One major win that advocates have pointed to is something that is helping people of color in North Carolina: the expansion of Medicaid.

After Republicans abandoned decades of opposition, North Carolina last month became the 40th state to expand Medicaid. The expansion will help hundreds of thousands of low-income residents, but it took years of organization before the expansion could take place.

People of color face disproportionately high rates of poverty in North Carolina. A study published in 2020 showed that Native Americans had a 26% poverty rate, while Black Americans and Hispanics/Latinos both had a 22% poverty rate. White residents had a poverty rate of 9% and Asian Americans were at 8%.

“This Medicaid expansion win is an example of investing in a long game and understanding it’s not going to happen in one cycle,” said Dreama Caldwell, executive co-director of Down Home North Carolina, a civic engagement group. which focuses on rural voters.

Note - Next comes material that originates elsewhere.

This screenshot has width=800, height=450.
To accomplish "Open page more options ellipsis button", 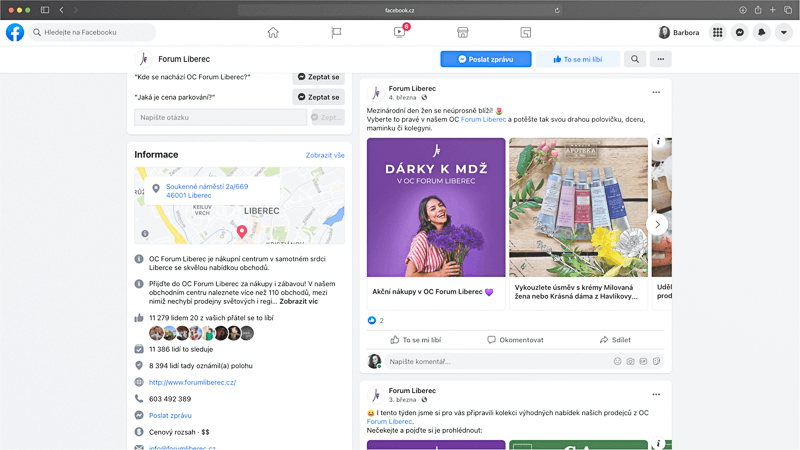I will (x=660, y=59).
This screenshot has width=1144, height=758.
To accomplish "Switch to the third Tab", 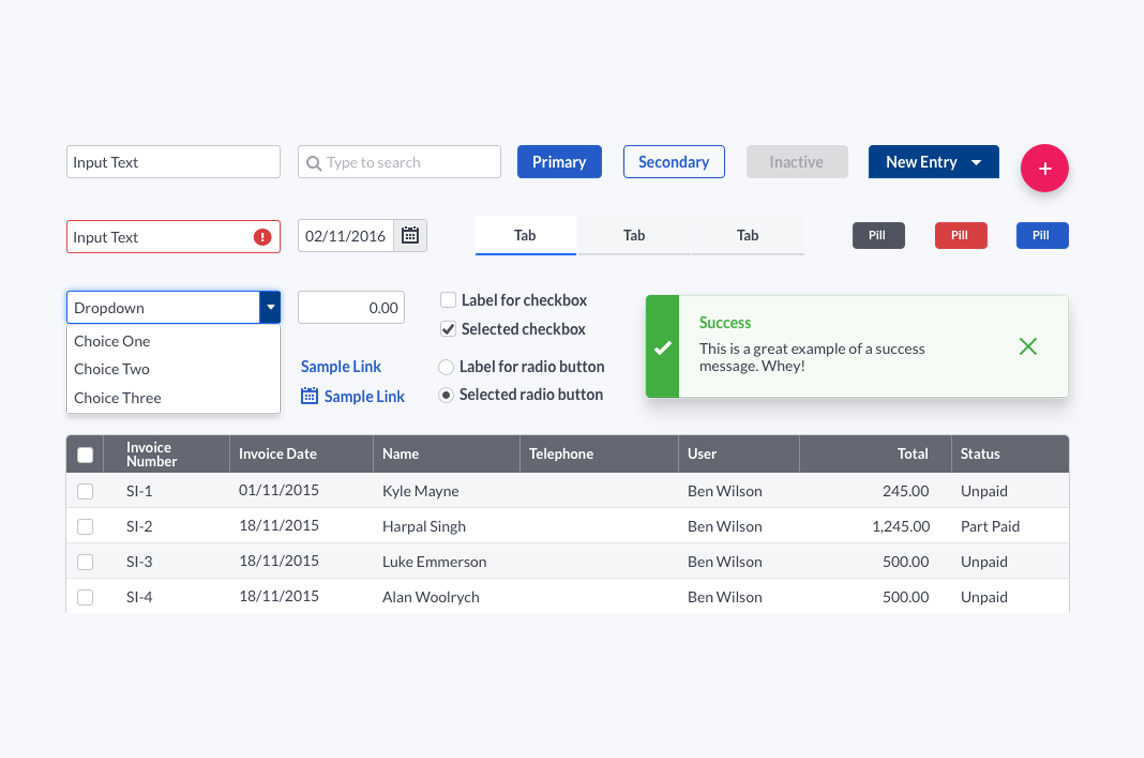I will [747, 236].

Proponents have worked for years to combat opposition to this issue in the state.

“Communities of color don’t want you to parachute in and out of elections,” she said. “That’s why building relationships is important to our work.”

Change doesn’t happen overnight

Brown points out that the work Abrams did in Georgia took years of organization before it garnered national media attention.

“It wasn’t just the organization that came along one day and then there was a Stacey Abrams and that was it,” Brown said. “There were years of work and years of building. There were years of the infrastructure that was there.”

The same amount of time to develop organizing is needed in North Carolina, proponents said.

“Cycle after cycle, we’re making good progress,” said Todd Zimmer, executive co-director of Down Home North Carolina. “We must continue to expand the work of organizations like ours like Down Home to bridge this gap. But there really is phenomenal and growing and increasingly sophisticated infrastructure in this state, much of it Black Lead.”